**EXTRACT PROVIDED:**
################

If we can think about more important things happening in sports, such as Johnny Manziel’s impressive showing at the combine or even Derek Jeter’s place in MLB history, then the sports world would be a much better place. What amazes me is, the chatter we continue to hear about gay players, creating an uproar across the nation for dwelling on the issue of homosexuality. You must respect, if bitter, the way Jason Collins, a 7-foot center for the Brooklyn Nets, came out of the closet and became the first openly gay professional athlete in any of the four major sports.
And so what? Who cares?
Yes, he publicly came out as gay, and as people usually do, they freaked out when he told the world, and the media sparked an outrage nationally. There’s nothing really out of the ordinary about a person revealing he’s gay, especially in the world we live in today. Collins, in truth, isn’t the first person to announce he is gay, and certainly isn’t the last to share a secret.
So why was it such a huge deal when Collins made his debut against the Lakers at Staples Center on Sunday night? Why was it such a huge deal that he became the first openly gay player to play a game in one of the four major North American sports? Why do we care so much about a player’s sexuality, or how he lives his life off the court when he’s on his own time? Not that a gay player can’t be trusted if he’s inside the locker room standing next to a heterosexual, as some of these men are uncomfortable and reluctant to shower with a gay teammate.

################

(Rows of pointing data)
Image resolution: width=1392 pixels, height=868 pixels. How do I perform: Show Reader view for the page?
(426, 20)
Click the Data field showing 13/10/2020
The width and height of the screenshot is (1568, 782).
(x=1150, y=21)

################

**PROBLEM A:** Return every line of the listing above word for word, with nothing altered or left out.
**PROBLEM B:** Resume the commentary on Jason Collins coming out, starting right after its final sentence.

**EXERCISE RESPONSE A:**
Image resolution: width=1392 pixels, height=868 pixels. How do I perform: Show Reader view for the page?
(426, 20)
Click the Data field showing 13/10/2020
The width and height of the screenshot is (1568, 782).
(x=1150, y=21)

**EXERCISE RESPONSE B:**
With him being the first, Collins is only a gay person playing a professional sport. But he’s in the public eye and the story is hyperbolic only because he’s an NBA player. Look around, and you’d see gays and lesbians across the nation. What Collins admitted a few months ago should not have been significant, and all the nonsense is trivial. It’s understandable why celebrities and pro athletes who are gay don’t disclose their sexuality, and come to the realization that ignorant and heartless people will persecute them after informing the world. It apparently makes Collins feel better to let it out, and now, though he felt it was the right thing, America won’t shut up about it.
Never has a story of such a high magnitude lingered this long, drawing more publicity than LeBron James’ broken nose. By realizing that this is 2014 and that being gay isn’t as vile and unethical as it was, say, 30 years ago, it’s now time to cease ignorance and not feel animosity toward someone because they reveal who they really are in their skin. It is utterly absurd that Collins’ sexual orientation matters more than his physical defense and ability to clog the paint and set screens. The courage it took for the 35-year-old to make it public was a huge step for the NBA going forward in which Collins broke the discriminatory barrier in pro sports and drove some to reassess how they consider sexuality.
It’s going to take a process for those who don’t approve of gays to accept Collins as he is, but it really should not matter as long as he produces when he’s on the floor. The endless fuss to Collins’ gay confession has been asinine, and now, with folks still voicing their thoughts about him becoming the first homosexual to play a professional sport, the league, so far, is enveloped by it all.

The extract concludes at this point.